En política, rosca libre significa que cada uno hace su juego, ante la existencia de una conducción débil, superada o simplemente en retirada por alguna derrota. El instinto de autopreservación del político lo lleva, en ese instante, a tratar de obtener el máximo beneficio para su sector, aun a costa del bienestar, de las aspiraciones o de los principios de su partido o bloque parlamentario.
Cada figura mencionada sobre la conducción, a su vez, tiene implicancias propias. Una conducción débil puede ser útil para "roscar" por fuera; por lo tanto, es conveniente que no se la separe del ejercicio formal de un cargo. Una conducción superada en un momento determinado no implica que no pueda reconstruir su poder y volver a ejercerlo con firmeza. Esta situación sería, entonces, una coyuntura a aprovechar rápidamente. Y una conducción en retirada significa un cambio de los actores del poder, una transición que posibilita reposicionamientos, una oportunidad para establecer nuevas alianzas para estar en otro estadio. Y también el riesgo del fracaso en la estrategia elegida.
El régimen electoral de los sublemas permite y facilita el jolgorio de la rosca libre, y cada vez se conoce a más candidatos que salen por la suya, casi sin importarles el resto de la lista. Hoy, los problemas de conducción están relacionados con la falta de ligazón con la estructura partidaria madre, a la que algunos no quieren ni siquiera rendirle homenaje. La política para todos parece dejarle paso al objetivo individual de llegar a la banca.
Esta crisis no es patrimonio de un partido determinado. El justicialismo teme que un futuro gabinete de José Alperovich gobernador esté plagado de ex radicales, agrupados ahora en el Partido de los Trabajadores y con el liderazgo de Alfredo Neme Scheij, y piensa atrincherarse en la Legislatura. Aunque, como cada uno llegará por sus propios votos (y jamás reconocerán deberle nada a otro postulante), la relación interna será compleja. Fernando Juri será clave.
La otrora unívoca Fuerza Republicana se presenta a comicios con candidatos a legislador y a concejal oficiales y extraoficiales.

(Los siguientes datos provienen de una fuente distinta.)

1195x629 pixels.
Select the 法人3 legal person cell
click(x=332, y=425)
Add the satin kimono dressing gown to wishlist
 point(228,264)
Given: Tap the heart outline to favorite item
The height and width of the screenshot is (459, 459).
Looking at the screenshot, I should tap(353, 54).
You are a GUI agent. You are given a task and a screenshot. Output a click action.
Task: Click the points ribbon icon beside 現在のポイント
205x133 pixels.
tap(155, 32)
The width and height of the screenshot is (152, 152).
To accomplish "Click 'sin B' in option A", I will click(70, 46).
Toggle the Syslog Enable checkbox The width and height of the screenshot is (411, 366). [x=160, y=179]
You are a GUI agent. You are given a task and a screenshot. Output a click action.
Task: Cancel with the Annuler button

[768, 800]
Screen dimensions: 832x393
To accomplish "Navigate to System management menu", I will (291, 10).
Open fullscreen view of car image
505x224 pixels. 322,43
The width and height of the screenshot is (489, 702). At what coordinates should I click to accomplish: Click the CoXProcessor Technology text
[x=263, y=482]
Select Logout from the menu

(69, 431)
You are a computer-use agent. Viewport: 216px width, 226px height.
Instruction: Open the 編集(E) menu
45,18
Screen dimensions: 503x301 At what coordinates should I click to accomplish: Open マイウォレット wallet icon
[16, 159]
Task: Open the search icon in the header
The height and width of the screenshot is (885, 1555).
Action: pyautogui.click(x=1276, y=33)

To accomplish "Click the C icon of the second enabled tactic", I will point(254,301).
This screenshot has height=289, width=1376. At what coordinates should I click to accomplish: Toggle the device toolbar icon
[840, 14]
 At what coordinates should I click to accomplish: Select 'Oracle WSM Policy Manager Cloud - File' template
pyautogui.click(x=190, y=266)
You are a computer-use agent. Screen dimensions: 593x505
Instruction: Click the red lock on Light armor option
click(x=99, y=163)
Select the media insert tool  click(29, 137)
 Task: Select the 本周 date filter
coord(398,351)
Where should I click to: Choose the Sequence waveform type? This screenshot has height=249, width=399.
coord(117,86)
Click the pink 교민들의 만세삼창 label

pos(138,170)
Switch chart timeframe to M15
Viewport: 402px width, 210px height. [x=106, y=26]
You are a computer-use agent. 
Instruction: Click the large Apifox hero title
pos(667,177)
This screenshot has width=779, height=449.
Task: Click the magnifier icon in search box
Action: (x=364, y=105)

Los primeros cuentan con el respaldo partidario, y aparecen en los afiches y actos con Ricardo Bussi. Los otros, se mueven por fuera de los favores formales. Pero, gracias a la Ley de Lemas, cualquiera puede llegar a una banca. Bussi (h) sostuvo que sólo responde por quienes bendice, pero todos llevan la sigla partidaria.
El Frente Unión por Tucumán logró lo impensable. Bajo su signo se reúnen rivales ideológicos irreconciliables de otras latitudes, como socialistas con liberales de Ricardo López Murphy; menemistas como Olijela Rivas y duhaldistas como Lito Mejías; o militantes del ARI y del Polo Social con ex bussistas. En el medio, radicales, democristianos y un multicolor cóctel de dirigentes varios que sólo quieren la foto con Esteban Jerez, quien debuta en la política con una prueba de fuego de tener que mostrar que es un líder. Para colmo, poca gracia le debe hacer que Alberto Espinosa siga con su candidatura a concejal por esta alianza, cuando él mismo lo investigó cuando era fiscal anticorrupción.
Desde octubre puede haber un carnaval de la rosca libre, como ejemplificó hace años Lazarte, quien ahora quiere volver a la Legislatura de la mano de Jerez.